Pipe-in-pipe flowlines have been used several times in the Gulf of Mexico and elsewhere because of their superior thermal performance. If a pipe-in-pipe system is connected as a short circuited coaxial line with an insulating joint welded into the flowline and casing at the platform end, this system can also be used for electric heating. An electrically heated pipe-in-pipe is by far the most thermally efficient and requires the lowest power of any direct heating method.

However, this system also has several disadvantages.

  • Electric heating excludes use of metal bulkheads, which frequently are welded across a pipe-in-pipe annulus to limit water intrusion in event of a leak in the outer pipe.
  • Pipe-in-pipe systems are costly and difficult to lay in deepwater, and add considerable weight load to the host platform.
  • Any contamination of the annulus with water or debris during construction could result in an unrepairable electrical failure.
Conventional heat tracing, employing heating elements externally attached to the flowline, is also possible.
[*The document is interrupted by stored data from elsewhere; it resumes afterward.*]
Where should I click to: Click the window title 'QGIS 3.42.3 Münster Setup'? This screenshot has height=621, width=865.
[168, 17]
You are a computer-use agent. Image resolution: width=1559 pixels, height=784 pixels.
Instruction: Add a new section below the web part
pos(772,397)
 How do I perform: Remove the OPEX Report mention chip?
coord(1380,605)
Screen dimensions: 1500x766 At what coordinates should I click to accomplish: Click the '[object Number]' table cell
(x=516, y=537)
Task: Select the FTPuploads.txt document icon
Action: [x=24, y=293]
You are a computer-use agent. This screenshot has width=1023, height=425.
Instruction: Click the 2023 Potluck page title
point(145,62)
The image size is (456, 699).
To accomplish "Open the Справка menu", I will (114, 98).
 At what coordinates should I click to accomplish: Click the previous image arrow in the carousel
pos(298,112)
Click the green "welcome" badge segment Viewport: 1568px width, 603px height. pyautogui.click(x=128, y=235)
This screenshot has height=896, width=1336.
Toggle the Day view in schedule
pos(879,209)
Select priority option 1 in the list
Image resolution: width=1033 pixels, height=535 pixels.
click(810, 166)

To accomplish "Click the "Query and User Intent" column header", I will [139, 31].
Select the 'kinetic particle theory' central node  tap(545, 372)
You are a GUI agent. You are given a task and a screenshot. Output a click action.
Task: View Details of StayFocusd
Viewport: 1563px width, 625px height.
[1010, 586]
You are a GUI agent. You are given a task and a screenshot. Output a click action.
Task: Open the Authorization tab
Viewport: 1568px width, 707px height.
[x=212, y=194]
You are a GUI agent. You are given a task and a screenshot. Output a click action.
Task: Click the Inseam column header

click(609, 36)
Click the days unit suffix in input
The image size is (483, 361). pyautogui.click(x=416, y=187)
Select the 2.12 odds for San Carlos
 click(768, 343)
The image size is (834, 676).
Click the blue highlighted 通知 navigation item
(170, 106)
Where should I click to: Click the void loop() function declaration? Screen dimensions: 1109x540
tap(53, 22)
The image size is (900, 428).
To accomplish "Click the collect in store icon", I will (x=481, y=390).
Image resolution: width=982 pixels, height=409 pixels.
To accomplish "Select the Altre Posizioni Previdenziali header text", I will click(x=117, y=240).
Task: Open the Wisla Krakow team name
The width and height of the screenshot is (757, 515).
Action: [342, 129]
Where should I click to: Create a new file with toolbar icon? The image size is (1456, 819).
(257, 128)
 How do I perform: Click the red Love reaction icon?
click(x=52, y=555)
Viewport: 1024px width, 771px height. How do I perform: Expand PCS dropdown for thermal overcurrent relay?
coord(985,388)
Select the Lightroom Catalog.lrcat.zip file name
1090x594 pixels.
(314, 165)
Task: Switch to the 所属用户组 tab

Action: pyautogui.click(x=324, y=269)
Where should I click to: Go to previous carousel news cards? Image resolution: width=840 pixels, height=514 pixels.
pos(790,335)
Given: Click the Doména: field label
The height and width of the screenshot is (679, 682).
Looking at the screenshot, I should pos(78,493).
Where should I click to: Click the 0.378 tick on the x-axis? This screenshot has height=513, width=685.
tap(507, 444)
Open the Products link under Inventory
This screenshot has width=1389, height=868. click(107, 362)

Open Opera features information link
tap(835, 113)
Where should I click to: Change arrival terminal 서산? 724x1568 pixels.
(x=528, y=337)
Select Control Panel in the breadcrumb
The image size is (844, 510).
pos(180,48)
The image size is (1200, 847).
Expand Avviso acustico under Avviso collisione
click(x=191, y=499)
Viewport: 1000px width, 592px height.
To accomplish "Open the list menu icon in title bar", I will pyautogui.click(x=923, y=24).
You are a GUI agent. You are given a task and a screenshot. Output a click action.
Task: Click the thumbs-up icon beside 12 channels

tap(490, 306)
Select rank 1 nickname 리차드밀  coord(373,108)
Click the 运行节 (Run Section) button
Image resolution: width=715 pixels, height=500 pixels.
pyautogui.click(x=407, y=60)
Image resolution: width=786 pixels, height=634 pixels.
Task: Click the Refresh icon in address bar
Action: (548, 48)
However, this method results in a much more complex construction than direct heating methods, is difficult to thermally insulate, and is very limited in the length of offshore pipeline or flowline that can be heated. In conclusion, this method appears to offer no advantages over the direct pipeline heating systems.

Conclusions

Direct electric heating of pipelines and flowlines is a feasible and potentially cost effective means of providing flow assurance for deepwater pipelines and flowlines. Three different configurations of direct electric heating are possible: the pipe-in-pipe system, the completely insulated system, and the earthed ground system.

  • The pipe-in-pipe electric heating system is the most thermally and electrically efficient, but has a number of disadvantages including the highest risk of electrical breakdown.
  • The completely insulated electric heating system provides intermediate thermal and electrical efficiencies, but requires all components including the external insulating coating to be holiday free.
  • The seawater return option, in which the power cable is eliminated, is the least expensive heated flowline system.
  • The earthed ground system, in which the flowline deliberately contacts the seawater, has the lowest thermal and electrical efficiency, but also has the lowest risk of electrical breakdown.
The DeepStar Joint Industry Program is sponsoring field tests to demonstrate the completely insulated system and the earthed ground system. These tests will be conducted by Alcatel Kabel Norge at their plant in Norway.

References

Finn Aarseth, "Use of Electrical Power in Control of Wax and Hydrates," OTC 8541, Proceedings of the Offshore Technology Conference, Houston, May 1997.

Fred S. Epstein, Gary L. White, "Understanding Impedance Heating," Chemical Engineering magazine, May 1996.

Introduction to Direct Heating of Subsea Pipelines, brochure describing results of a joint project sponsored by Statoil, Saga Petroleum, CSO Norge, Alcatel Kabel Norge, and EFI, February 1998.

Editor's Note: This is a shortened version of a paper presented at the Deep Offshore Technology Conference (DOT '98), held in New Orleans in November, 1998.